**Records for this exercise**

+++++

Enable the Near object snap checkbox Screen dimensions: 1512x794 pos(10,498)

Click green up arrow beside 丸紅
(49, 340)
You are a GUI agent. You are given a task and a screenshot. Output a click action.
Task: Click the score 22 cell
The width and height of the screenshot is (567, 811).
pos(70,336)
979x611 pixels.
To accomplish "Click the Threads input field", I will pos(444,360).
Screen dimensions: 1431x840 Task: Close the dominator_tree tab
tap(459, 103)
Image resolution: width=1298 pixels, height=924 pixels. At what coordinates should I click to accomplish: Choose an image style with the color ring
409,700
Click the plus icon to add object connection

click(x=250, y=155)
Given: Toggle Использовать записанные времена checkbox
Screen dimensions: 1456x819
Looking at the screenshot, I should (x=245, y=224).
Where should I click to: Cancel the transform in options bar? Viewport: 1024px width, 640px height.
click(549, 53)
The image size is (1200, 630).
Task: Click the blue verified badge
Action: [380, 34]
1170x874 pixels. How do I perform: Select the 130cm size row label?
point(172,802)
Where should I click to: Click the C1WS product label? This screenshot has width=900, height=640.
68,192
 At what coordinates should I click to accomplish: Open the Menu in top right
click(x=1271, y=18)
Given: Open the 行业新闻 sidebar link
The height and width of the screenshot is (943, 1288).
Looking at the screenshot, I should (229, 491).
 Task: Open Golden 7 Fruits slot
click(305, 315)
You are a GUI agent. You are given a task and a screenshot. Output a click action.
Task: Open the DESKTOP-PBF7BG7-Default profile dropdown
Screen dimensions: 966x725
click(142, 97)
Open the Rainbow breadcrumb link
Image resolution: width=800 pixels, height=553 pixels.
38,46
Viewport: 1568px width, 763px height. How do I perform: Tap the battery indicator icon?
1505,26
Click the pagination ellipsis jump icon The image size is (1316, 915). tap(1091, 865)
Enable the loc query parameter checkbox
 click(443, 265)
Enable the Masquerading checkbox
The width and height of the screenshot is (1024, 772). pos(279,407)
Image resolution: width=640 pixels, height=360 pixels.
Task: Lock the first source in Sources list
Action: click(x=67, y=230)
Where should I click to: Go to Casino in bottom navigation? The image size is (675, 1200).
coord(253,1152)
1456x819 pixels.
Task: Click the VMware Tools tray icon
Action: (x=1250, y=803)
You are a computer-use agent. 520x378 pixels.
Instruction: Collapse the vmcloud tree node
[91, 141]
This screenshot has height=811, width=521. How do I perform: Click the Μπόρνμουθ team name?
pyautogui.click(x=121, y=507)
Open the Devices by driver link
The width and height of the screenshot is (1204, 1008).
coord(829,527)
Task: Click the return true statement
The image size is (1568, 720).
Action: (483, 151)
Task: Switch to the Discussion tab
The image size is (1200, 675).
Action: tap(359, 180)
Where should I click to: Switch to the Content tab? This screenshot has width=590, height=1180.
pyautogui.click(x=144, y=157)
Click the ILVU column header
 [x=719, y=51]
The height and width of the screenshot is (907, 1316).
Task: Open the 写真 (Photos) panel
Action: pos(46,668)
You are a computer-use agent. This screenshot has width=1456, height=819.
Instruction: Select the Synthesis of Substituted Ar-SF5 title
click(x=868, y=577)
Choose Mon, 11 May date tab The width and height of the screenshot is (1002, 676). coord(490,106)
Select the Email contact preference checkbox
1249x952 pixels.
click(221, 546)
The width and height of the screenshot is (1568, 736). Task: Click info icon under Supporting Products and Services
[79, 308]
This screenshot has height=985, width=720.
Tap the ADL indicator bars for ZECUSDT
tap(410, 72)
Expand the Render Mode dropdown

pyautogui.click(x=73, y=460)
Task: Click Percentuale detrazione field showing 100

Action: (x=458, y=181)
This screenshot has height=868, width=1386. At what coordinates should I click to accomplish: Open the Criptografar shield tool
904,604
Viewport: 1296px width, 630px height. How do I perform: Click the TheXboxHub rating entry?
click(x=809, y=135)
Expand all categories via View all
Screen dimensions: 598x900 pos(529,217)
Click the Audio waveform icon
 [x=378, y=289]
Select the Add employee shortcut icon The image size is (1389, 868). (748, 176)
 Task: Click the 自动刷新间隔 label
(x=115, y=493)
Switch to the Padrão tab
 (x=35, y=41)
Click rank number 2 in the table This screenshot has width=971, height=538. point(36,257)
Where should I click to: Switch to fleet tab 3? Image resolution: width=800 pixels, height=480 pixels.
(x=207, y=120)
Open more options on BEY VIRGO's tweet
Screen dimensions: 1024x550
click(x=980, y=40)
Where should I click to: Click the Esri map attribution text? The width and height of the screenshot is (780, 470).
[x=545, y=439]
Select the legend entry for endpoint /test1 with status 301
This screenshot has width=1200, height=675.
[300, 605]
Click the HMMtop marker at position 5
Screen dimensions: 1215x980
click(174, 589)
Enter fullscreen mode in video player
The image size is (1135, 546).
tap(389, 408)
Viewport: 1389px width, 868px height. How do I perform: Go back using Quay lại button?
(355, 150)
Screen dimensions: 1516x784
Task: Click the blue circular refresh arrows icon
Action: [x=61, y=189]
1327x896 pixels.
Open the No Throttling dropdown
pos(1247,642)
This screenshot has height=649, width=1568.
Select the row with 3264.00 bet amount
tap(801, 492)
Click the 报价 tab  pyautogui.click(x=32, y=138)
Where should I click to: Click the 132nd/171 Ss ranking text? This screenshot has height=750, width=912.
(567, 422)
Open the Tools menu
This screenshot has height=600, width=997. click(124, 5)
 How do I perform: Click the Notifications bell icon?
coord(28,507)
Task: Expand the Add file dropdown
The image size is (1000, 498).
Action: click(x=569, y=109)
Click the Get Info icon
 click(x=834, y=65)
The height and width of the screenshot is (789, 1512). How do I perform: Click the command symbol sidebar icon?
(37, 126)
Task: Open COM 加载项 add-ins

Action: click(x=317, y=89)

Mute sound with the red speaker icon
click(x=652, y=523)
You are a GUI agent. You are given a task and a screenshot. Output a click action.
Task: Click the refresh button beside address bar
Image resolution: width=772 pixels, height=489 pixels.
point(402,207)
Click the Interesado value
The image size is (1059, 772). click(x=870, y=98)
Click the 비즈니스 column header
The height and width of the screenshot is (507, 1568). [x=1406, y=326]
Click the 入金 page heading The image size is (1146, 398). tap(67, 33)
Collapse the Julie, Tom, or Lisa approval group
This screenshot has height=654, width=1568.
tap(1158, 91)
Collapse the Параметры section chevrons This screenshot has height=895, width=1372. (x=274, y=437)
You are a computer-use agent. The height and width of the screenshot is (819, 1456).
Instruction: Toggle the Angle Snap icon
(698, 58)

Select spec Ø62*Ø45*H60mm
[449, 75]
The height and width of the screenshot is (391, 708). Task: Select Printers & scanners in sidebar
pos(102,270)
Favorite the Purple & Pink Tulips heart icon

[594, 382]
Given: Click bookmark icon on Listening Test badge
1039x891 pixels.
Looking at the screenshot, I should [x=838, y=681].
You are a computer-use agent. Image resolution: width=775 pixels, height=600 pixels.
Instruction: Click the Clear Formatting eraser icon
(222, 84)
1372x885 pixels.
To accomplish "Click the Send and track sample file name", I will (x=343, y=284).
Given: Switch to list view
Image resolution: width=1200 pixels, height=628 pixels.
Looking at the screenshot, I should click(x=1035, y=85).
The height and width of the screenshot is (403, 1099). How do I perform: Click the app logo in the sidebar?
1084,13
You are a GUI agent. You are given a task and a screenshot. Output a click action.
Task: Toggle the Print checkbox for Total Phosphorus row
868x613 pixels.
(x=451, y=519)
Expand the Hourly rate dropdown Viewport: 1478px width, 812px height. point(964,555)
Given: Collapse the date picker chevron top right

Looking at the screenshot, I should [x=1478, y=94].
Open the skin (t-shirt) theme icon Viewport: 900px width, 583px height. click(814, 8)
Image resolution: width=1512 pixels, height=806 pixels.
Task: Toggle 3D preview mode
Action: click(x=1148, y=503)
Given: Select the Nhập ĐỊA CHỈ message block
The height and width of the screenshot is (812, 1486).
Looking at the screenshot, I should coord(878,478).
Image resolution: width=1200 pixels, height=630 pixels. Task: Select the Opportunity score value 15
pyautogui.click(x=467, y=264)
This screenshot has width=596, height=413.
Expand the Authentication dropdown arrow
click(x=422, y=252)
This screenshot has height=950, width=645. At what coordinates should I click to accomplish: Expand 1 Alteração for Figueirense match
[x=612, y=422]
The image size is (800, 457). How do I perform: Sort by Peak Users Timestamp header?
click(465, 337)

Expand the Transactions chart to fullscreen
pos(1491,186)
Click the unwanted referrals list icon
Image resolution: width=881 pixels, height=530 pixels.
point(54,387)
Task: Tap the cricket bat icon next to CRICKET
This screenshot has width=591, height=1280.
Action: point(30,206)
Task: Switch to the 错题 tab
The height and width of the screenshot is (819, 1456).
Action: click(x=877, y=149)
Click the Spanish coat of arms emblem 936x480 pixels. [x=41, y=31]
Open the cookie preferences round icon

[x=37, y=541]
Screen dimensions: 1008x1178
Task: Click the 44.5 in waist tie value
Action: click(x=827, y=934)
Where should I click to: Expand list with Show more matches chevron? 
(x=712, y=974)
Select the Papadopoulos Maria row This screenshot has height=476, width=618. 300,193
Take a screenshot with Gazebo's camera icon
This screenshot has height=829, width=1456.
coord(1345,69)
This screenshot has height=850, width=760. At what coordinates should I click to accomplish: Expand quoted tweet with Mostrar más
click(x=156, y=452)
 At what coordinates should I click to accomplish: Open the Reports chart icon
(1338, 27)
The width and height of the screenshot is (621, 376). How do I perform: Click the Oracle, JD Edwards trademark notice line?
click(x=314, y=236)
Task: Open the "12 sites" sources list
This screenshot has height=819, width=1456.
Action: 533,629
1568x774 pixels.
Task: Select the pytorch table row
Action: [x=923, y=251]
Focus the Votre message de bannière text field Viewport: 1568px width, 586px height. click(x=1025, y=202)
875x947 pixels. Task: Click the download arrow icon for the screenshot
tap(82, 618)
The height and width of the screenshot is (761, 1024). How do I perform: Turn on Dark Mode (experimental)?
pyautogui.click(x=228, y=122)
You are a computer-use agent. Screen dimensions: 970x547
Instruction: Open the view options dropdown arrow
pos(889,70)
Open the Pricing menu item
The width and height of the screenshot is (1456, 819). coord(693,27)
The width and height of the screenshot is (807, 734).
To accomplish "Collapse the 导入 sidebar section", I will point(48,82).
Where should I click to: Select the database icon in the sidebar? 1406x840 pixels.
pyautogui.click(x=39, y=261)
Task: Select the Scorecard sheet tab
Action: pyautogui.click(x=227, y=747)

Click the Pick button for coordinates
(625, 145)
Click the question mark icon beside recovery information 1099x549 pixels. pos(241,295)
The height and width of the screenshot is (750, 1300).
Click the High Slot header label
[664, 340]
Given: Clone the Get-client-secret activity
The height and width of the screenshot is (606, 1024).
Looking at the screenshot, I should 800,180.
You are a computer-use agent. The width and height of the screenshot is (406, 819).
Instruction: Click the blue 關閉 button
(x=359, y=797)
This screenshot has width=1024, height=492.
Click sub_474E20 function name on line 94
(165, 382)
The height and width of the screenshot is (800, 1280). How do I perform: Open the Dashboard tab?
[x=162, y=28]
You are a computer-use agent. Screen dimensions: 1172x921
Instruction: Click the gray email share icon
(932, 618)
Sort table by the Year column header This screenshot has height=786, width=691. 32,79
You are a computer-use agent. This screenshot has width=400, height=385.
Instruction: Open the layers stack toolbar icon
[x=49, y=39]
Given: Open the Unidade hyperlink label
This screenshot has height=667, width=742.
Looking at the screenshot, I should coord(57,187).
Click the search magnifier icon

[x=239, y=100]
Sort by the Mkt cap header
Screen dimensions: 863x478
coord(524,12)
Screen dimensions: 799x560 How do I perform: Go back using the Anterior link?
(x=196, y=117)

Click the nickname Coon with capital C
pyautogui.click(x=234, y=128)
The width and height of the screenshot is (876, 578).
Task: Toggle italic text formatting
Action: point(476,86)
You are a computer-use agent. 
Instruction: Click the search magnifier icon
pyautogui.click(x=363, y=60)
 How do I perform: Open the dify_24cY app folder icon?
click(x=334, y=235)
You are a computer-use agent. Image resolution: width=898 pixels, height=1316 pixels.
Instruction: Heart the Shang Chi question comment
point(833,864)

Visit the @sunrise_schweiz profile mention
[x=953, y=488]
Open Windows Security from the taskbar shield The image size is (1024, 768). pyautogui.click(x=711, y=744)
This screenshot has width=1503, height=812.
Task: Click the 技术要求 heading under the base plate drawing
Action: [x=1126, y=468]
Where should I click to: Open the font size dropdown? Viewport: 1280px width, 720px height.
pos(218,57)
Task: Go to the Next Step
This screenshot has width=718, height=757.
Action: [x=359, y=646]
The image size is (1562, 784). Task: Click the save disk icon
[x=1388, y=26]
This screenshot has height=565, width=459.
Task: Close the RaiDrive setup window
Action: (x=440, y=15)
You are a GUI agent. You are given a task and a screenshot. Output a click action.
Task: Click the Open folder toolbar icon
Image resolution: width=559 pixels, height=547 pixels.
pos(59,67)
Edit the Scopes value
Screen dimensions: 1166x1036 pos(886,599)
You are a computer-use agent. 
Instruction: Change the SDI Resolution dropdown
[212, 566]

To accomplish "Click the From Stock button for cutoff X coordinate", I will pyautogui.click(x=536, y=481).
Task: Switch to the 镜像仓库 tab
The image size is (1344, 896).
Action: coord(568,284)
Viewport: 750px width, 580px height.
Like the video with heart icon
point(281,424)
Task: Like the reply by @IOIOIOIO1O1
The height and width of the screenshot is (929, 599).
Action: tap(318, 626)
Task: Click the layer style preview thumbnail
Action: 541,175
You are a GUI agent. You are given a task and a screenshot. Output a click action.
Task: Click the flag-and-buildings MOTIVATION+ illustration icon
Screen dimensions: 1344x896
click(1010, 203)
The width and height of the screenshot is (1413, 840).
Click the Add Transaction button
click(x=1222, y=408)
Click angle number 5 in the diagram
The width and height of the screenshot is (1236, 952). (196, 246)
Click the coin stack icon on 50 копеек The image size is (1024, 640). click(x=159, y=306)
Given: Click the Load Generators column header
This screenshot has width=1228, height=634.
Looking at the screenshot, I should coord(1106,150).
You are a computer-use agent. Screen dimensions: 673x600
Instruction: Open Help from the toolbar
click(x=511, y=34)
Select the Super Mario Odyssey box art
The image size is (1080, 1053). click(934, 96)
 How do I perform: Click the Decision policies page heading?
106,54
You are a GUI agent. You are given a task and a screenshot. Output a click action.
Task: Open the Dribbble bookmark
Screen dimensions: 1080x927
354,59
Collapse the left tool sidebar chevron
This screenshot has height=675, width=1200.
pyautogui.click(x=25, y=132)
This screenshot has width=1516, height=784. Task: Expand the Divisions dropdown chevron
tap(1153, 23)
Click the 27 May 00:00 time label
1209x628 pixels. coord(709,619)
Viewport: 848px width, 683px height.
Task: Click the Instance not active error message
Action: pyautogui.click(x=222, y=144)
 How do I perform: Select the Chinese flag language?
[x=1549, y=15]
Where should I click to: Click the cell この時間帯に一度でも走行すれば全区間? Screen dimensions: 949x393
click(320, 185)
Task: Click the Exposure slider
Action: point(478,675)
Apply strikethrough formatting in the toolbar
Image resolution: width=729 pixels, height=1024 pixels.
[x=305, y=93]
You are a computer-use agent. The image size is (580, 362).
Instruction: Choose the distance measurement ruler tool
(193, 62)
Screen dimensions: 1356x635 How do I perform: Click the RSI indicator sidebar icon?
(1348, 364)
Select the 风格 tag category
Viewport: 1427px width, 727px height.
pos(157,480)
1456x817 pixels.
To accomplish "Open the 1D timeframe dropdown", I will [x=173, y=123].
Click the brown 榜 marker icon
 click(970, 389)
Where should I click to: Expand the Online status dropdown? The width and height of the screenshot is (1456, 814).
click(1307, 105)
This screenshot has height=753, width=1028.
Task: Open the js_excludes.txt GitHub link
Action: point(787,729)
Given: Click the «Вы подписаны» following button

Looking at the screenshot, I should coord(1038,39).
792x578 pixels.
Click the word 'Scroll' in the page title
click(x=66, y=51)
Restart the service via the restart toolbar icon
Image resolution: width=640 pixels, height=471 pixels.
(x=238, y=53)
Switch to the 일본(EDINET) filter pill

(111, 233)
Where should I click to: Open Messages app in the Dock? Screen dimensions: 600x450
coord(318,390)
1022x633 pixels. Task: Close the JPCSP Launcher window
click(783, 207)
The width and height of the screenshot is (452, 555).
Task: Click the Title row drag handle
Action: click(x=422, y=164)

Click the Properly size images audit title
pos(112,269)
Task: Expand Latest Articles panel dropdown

+++++

**What to work on**
Reproduce the records above verbatim, from their first line through the line containing "click(305, 315)", with both ends included.

**Problem solution**
Enable the Near object snap checkbox Screen dimensions: 1512x794 pos(10,498)

Click green up arrow beside 丸紅
(49, 340)
You are a GUI agent. You are given a task and a screenshot. Output a click action.
Task: Click the score 22 cell
The width and height of the screenshot is (567, 811).
pos(70,336)
979x611 pixels.
To accomplish "Click the Threads input field", I will pos(444,360).
Screen dimensions: 1431x840 Task: Close the dominator_tree tab
tap(459, 103)
Image resolution: width=1298 pixels, height=924 pixels. At what coordinates should I click to accomplish: Choose an image style with the color ring
409,700
Click the plus icon to add object connection

click(x=250, y=155)
Given: Toggle Использовать записанные времена checkbox
Screen dimensions: 1456x819
Looking at the screenshot, I should (x=245, y=224).
Where should I click to: Cancel the transform in options bar? Viewport: 1024px width, 640px height.
click(549, 53)
The image size is (1200, 630).
Task: Click the blue verified badge
Action: [380, 34]
1170x874 pixels. How do I perform: Select the 130cm size row label?
point(172,802)
Where should I click to: Click the C1WS product label? This screenshot has width=900, height=640.
68,192
 At what coordinates should I click to accomplish: Open the Menu in top right
click(x=1271, y=18)
Given: Open the 行业新闻 sidebar link
The height and width of the screenshot is (943, 1288).
Looking at the screenshot, I should (229, 491).
 Task: Open Golden 7 Fruits slot
click(305, 315)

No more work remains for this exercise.